Between one million and four million people were killed
throughout the world before most people built up some immunity,
and the virus is still around as a strain of ordinary seasonal
"Swine" flu (H1N1), 2009-2010
Probably originating in pig farms in Mexico, an outbreak of
the same H1N1 influenza virus that caused the 1918 "Spanish flu"

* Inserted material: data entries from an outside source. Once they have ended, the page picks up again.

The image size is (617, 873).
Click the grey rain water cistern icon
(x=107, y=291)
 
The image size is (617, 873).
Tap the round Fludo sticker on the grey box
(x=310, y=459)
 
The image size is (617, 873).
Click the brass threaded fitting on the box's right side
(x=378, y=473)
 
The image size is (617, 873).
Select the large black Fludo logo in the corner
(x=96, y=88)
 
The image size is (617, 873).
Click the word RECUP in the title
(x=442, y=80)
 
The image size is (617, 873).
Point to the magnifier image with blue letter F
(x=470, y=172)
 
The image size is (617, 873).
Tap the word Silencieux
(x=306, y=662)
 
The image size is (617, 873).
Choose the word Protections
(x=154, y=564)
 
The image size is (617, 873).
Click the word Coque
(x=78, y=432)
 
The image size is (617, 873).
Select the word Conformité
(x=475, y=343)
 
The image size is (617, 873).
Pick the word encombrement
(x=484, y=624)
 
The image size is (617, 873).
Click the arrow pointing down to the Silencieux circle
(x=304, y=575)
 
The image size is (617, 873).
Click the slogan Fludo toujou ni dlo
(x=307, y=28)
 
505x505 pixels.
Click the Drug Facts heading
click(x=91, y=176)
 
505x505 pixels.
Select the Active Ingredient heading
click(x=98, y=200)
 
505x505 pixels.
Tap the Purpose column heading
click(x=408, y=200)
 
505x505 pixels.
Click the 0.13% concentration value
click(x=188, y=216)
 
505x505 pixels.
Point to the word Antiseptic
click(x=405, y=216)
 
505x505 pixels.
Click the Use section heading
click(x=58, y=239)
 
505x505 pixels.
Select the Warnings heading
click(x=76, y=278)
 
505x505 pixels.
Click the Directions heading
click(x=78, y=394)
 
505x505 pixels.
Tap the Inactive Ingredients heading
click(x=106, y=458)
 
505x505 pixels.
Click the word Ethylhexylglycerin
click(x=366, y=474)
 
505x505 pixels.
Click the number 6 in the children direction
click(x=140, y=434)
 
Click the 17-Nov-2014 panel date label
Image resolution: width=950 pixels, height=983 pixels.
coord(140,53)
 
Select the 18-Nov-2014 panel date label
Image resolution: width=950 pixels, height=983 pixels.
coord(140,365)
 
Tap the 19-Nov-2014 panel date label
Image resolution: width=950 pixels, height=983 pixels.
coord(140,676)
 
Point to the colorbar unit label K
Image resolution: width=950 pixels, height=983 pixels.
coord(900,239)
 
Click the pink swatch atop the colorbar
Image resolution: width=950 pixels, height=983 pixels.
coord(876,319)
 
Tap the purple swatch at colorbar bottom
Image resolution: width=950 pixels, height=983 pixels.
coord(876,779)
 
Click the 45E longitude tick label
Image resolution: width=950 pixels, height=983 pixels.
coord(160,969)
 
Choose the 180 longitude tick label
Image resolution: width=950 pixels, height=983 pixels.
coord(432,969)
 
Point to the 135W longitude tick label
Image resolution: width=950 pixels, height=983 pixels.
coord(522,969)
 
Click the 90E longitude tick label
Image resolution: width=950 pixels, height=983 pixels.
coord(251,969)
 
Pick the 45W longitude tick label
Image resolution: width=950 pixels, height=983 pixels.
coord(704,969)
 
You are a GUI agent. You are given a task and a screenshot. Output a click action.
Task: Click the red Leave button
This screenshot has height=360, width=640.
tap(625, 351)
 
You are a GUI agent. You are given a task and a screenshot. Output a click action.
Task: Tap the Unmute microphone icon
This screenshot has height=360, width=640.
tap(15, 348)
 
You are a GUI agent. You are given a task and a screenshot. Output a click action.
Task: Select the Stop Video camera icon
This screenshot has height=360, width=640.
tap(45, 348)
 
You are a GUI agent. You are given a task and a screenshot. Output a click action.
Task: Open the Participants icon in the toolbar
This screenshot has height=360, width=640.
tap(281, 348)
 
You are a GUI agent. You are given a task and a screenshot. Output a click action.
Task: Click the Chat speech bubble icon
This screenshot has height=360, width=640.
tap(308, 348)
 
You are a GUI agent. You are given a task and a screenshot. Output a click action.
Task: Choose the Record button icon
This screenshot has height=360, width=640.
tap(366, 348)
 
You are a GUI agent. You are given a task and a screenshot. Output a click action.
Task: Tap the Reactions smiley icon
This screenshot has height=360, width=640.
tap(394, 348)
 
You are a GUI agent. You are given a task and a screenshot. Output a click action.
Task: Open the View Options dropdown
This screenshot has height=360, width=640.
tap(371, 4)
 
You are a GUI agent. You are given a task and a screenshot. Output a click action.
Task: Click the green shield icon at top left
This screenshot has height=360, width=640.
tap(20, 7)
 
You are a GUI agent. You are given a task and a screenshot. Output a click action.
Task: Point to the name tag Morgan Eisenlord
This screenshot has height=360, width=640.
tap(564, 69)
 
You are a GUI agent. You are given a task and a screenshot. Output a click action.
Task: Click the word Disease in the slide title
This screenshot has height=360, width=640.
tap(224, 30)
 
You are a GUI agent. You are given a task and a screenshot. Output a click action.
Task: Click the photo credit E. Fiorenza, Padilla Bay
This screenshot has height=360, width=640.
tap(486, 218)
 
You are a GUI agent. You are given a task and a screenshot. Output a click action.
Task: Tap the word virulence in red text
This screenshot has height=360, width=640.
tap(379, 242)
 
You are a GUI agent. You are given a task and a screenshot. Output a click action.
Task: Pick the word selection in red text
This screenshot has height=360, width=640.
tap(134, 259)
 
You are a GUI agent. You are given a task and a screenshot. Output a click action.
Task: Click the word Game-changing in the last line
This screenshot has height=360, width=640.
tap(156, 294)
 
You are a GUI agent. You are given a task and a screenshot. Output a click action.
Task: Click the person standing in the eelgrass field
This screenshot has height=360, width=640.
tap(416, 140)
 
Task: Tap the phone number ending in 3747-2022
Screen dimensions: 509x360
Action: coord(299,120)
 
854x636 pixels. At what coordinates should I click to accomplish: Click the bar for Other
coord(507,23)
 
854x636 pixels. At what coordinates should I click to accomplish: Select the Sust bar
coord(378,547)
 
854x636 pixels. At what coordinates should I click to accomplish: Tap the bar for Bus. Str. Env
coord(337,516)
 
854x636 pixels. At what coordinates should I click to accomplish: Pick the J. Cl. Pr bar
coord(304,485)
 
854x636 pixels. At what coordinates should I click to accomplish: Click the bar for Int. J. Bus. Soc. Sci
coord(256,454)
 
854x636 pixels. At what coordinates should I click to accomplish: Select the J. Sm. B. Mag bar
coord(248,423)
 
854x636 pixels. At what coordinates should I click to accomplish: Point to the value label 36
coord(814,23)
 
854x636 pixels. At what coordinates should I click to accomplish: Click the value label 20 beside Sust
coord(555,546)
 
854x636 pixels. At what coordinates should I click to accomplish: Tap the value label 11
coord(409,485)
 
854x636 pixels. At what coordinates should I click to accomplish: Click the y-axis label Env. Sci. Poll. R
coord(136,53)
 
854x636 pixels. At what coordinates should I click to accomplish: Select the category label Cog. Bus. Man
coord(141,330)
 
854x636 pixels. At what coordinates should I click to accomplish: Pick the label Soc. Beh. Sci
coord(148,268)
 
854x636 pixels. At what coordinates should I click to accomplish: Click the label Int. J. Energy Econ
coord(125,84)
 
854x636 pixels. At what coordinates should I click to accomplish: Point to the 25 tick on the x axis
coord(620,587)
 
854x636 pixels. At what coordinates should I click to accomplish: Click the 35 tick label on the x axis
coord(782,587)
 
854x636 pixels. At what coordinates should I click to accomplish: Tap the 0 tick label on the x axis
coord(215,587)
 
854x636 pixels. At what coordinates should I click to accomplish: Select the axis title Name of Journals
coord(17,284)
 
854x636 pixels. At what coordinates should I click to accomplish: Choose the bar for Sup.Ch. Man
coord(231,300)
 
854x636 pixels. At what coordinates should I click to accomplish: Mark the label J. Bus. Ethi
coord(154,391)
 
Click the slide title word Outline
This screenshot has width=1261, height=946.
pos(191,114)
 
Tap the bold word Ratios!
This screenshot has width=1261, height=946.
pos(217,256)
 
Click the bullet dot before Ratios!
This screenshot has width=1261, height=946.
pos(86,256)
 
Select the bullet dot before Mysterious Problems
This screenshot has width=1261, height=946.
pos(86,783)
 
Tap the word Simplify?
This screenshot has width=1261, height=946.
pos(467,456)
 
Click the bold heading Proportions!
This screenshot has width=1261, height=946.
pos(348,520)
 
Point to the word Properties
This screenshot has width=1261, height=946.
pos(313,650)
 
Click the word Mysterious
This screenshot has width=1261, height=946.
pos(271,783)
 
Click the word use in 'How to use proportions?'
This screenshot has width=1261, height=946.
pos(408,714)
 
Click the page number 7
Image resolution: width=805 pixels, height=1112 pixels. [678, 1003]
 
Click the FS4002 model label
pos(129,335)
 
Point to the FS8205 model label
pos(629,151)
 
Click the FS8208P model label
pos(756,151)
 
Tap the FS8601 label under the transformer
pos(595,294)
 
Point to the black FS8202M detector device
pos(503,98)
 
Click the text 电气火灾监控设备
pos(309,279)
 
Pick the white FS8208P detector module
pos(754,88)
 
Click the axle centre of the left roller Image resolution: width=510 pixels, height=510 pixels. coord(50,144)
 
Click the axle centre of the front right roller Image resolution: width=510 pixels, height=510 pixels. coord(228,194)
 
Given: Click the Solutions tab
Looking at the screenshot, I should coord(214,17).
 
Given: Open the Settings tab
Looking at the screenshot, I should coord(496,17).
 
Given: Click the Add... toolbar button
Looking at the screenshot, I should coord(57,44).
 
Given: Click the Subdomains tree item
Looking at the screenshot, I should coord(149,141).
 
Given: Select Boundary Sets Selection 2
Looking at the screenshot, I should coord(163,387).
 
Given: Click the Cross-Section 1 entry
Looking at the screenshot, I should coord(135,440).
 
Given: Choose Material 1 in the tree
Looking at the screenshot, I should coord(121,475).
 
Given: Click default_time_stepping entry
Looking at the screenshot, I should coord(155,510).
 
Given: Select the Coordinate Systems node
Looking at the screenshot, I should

quickly spread throughout the world and reached pandemic status
in early 2009. This pandemic was fortunately not nearly as
severe as the original 1918 one, and "only" between 150,000 and
575,000 people or so died.
Human Immunodeficiency Virus (HIV/AIDS)
After jumping from chimpanzees and gorillas to humans
sometime in the early 1900s, the Human Immunodeficiency Virus
(HIV) eventually grew to a major pandemic in the 1980s and
1990s, particularly affecting sub-Saharan Africa. This pandemic
is still ongoing, and a total of about 32 million people have
died of it so far.
Related to the viruses that caused the earlier SARS and MERS
epidemics, the SARS-CoV-2 virus has killed over 750,000 people
at the time of writing. This pandemic is still ongoing and
changing rapidly, but has already been more disruptive to human
society than any since the 1918 H1N1 pandemic.